Lee also worried about the downward revision of GDP growth affecting not only high value-added activities such as conferences and exhibitions, overseas mergers and acquisitions, but also the income growth for Hong Kong people.

“I’m pessimistic about the people’s income growth. Take wealth management as an example – you need to deal with customers face to face when it comes to money and wealth-related services. Potential customers might seek offshore wealth management service instead of local professionals,” Lee argued.

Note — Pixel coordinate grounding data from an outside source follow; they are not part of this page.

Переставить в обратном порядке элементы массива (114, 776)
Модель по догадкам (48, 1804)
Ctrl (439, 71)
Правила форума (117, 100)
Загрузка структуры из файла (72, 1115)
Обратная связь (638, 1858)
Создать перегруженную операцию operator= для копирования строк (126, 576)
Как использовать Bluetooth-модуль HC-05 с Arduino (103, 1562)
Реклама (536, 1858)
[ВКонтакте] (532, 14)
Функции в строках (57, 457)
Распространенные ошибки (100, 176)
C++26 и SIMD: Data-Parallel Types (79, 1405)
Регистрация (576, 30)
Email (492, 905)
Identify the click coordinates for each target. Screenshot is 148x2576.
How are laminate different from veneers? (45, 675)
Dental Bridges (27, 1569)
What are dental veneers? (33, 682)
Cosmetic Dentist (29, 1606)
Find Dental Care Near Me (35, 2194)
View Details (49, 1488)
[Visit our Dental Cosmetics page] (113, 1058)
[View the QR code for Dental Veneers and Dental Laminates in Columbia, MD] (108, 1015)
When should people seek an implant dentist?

Hong Kong to ‘inevitably’ cut 2022 growth forecast, finance chief warns

Gary Ng Cheuk-yan, senior economist at Natixis Corporate and Investment Bank, said the firm had expected GDP to grow by 1 per cent in 2022 and its view had not changed since the fifth wave hit.

“The zero-Covid policy keeps bringing uncertainty to our economy. We saw inflation pressure and central banks around the world have raised interest rates. Those pressures put on Hong Kong have not decreased,” he said.

Ng said the government had underestimated the impact of the fifth wave. Yet he said he believed that with the government revising GDP growth further downwards it might pave the way for quarantine, or even some other anti-epidemic measures, to be further relaxed in the near future.

“Maybe it saw the pressure of economic growth and wanted to have a better balance between fighting viruses and maintaining economic stability,” he said.

Ng added that residents were still relatively conservative in spending money, and hoped the government would consider further measures to stimulate the economy.